[Histonet] quantitative graded scale for IHC
Jackie.O'Connor <@t> abbott.com
Jackie.O'Connor <@t> abbott.com
Thu Sep 9 14:12:22 CDT 2004
When it was my job to perform quality assurance testing of ER/PgR IHC
kits, I used a 'validated' slide (actually, a photomicrograph) with well
documented ER or PgR positive cells, stained with a master kit. Various
positive cells were labeled as +4, +3, +2, +1, and +0 (negative) -yes,
very subjective, but two people had to agree on the positive cells. In
the process of evaluating the quality of a new kit, or testing the
stability of an on-market kit - I used the kit to stain known positive
tumors.
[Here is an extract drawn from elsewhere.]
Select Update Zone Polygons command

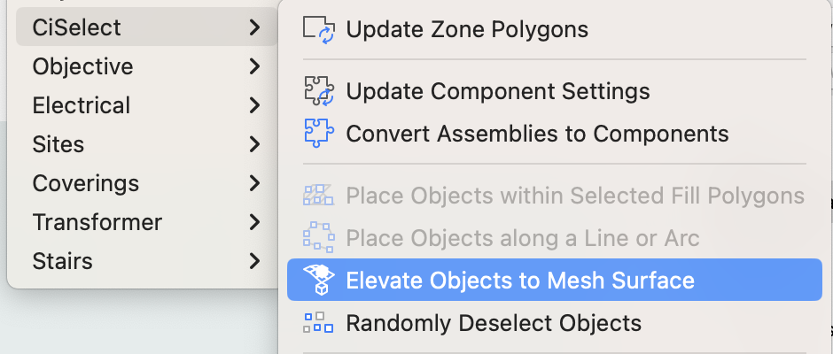(x=467, y=29)
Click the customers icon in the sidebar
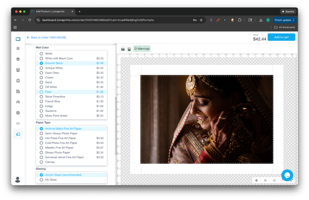This screenshot has height=200, width=309. [x=18, y=102]
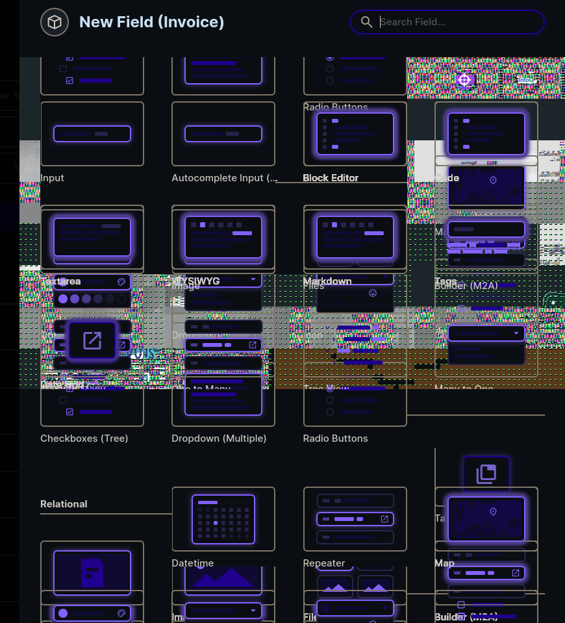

I counted each +4 through =0 cell within a pre-determined grid
area to ensure the kit on test was giving appropriate results by
conforming to the quality assurance guidelines pre-established for that
test. (similar to what Greg has stated below)
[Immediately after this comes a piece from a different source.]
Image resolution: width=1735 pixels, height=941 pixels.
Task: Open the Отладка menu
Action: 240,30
I'm sure that with the advent of image analysis, my job would have been
much simpler and much less subjective. Thank Goodness they killed that
product line, and I was able to go on to more interesting work.
I'm curious as to how current antibody manufacturers perform stabilty
testing on their products.
Jackie O'
"Barry R Rittman" <Barry.R.Rittman <@t> uth.tmc.edu>
Sent by: histonet-bounces <@t> lists.utsouthwestern.edu
09/09/2004 01:43 PM
To: "histonet" <histonet <@t> lists.utsouthwestern.edu>
cc:
Subject: RE: [Histonet] quantitative graded scale for IHC
I would agree with the comments below from Greg.
The major problem with comparing stain intensities between sections is
that you generally have no real measure of the section thickness for an
individual section. If you are cutting at 5 microns there can easily be
a one micron difference between sections, which translated into
differences in volume of tissue and intensity of staining can be
significant. One way around this is to prepare a block of tissue that is
embedded with the sample. The block can be of a homogeneous protein
material stained for example with a Procion dye.
You can, if you have no social life, prepare sections of this material,
dissect out a measured area with a blade (using a dissecting scope) and
weigh it. You can then relate this volume of tissue to its intensity of
staining and work back to relate this to section thickness.
If a cylinder of this material is embedded with the block it provides a
built in control that will allow comparison between sections.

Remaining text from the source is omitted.